• [TEXTO FORNECIDO]

· · · · ·

O musical foi inspirado na curiosa história do AngoSat-1, o pioneiro satélite de Angola, que ganhou os céus em 2017. O aparelho sumiu e, como era de se esperar, deu margem a muitas interpretações. Na época, o ativista dos direitos humanos, poeta e músico Isis Hembe deu vida ao primeiro formato da obra como peça teatral, que foi apoiada pelo Instituto Goethe, em Angola.
O material chegou às mãos do jornalista catalão Marc Serena e, daí em diante, começou a ser filmado. Tem uma única tomada e dura 34 minutos, o que demandou muitos ensaios e dezenas de horas de filmagens. Integrantes da produção que moravam em outros bairros se deslocavam até Cazenga, lugar onde os transportes público são quase inexistentes.

· · · · ·

• [DADOS PARA ANÁLISE]
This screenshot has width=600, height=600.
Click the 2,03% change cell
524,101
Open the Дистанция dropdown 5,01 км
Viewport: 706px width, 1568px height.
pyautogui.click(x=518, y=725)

· · · · ·

• [PROBLEMA A RESOLVER] Segundo o texto fornecido, que instituição apoiou o primeiro formato da obra como peça teatral? Os registros vêm de uma fonte distinta da do texto fornecido.

• [RESPOSTA DA TAREFA] O Instituto Goethe, em Angola.